Muster 4.13: Formulierungsbeispiel zur umfassenden vorsorglichen Rechtswahl eines deutschen Erblassers beim einseitigen Erbvertrag
Muster 4.13: Formulierungsbeispiel zur umfassenden vorsorglichen Rechtswahl eines deutschen Erblassers beim einseitigen Erbvertrag
Der Erblasser besitzt ausschließlich die deutsche Staatsangehörigkeit und hat seinen gewöhnlichen Aufenthalt in Deutschland. Diesen will er auch dauerhaft beibehalten.

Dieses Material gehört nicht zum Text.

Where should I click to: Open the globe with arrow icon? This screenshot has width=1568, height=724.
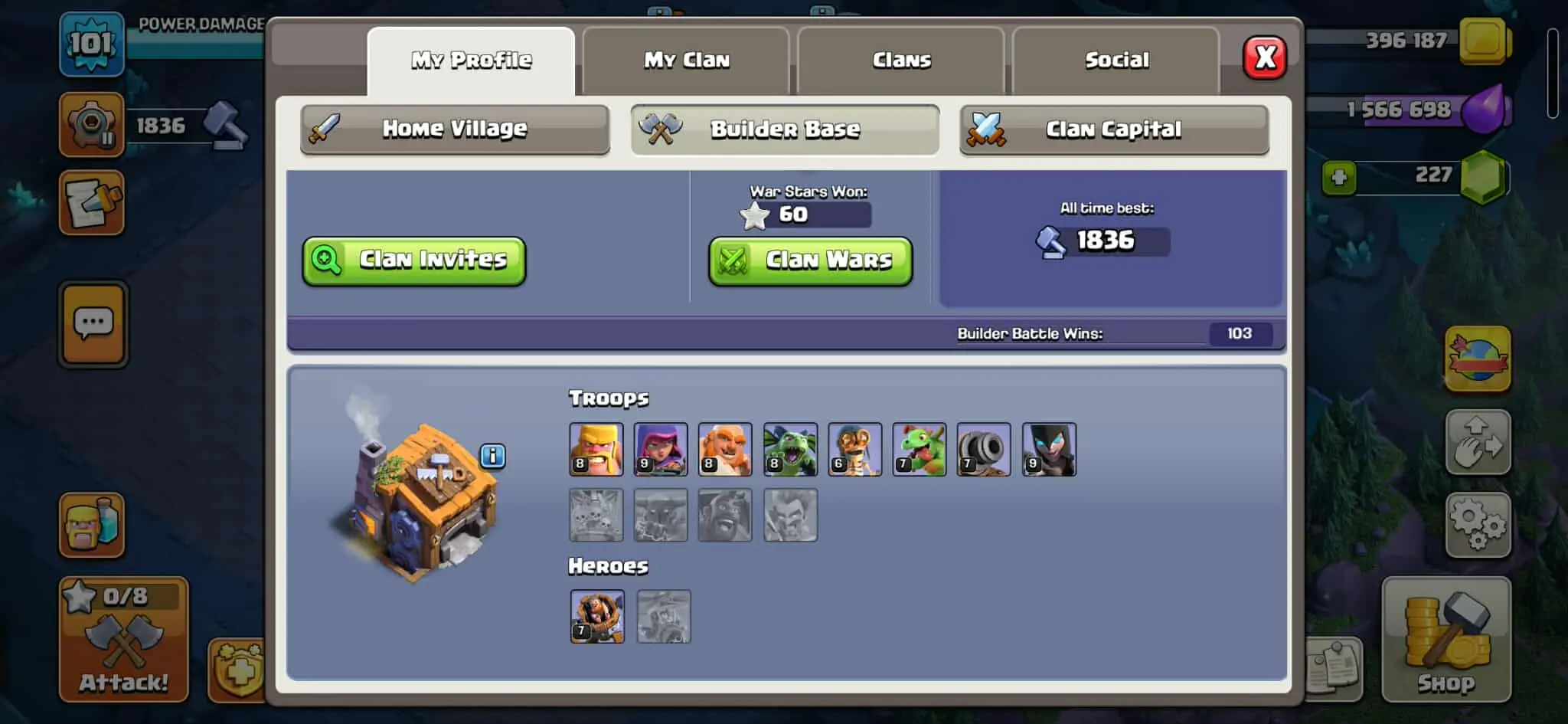tap(1478, 359)
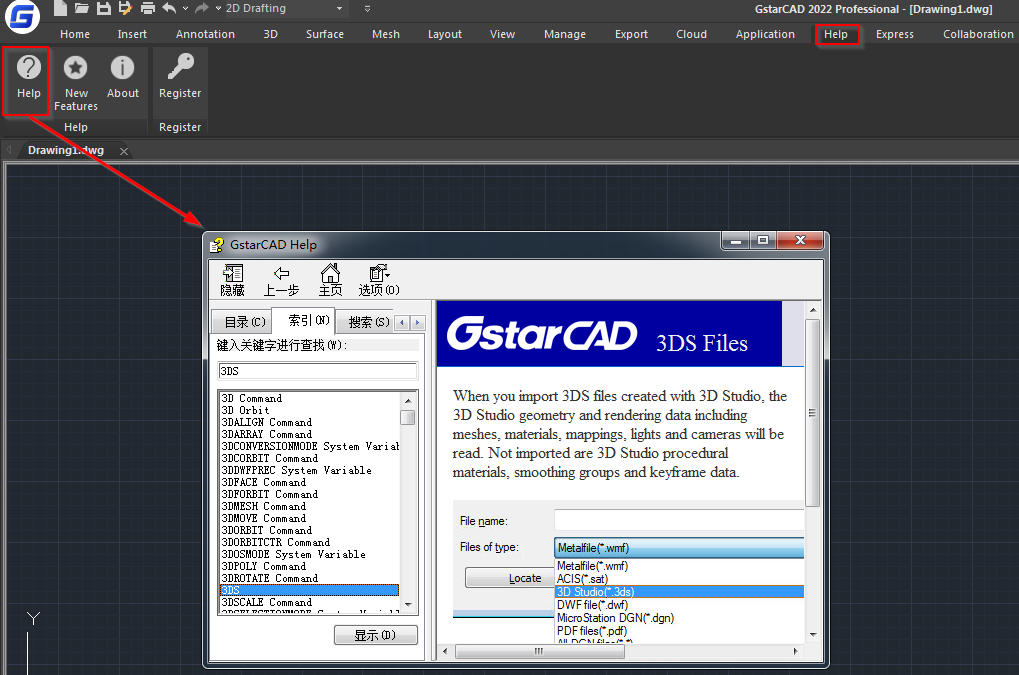This screenshot has height=675, width=1019.
Task: Save the drawing using the Save icon
Action: click(103, 9)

Für Fragen der Zulässigkeit, materiellen Wirksamkeit und der Bindungswirkungen dieses Erbvertrages wählen die Parteien vorsorglich deutsches Recht.
Der Erblasser wählt zusätzlich vorsorglich für die Rechtsnachfolge von Todes wegen deutsches Recht.
Wenn gewünscht: Die Rechtswahl ist vertragsmäßig angeordnet.
Der Notar hat uns darüber belehrt, dass sich die Rechtswahl des Erblassers auf das deutsche Erbrecht als Ganzes bezieht, besondere also auch auf die Bestimmungen über den Pflichtteil. Ich bin auch darüber belehrt worden, dass deutsches Recht auch für die Rechtsnachfolge in Nachlassgegenstände maßgeblich ist, die sich im Ausland befinden
(ggf. Hinweis, dass das nicht für das Vermögen in Drittstaaten aus der Sicht dieses Rechts gilt).
Der Notar hat mich auch darüber belehrt, dass er das maßgebliche ausländische Recht nicht kennt und nicht kennen muss und auch nicht verpflichtet ist, darüber zu belehren. Er hat mich über fremdes Recht nicht beraten oder belehrt.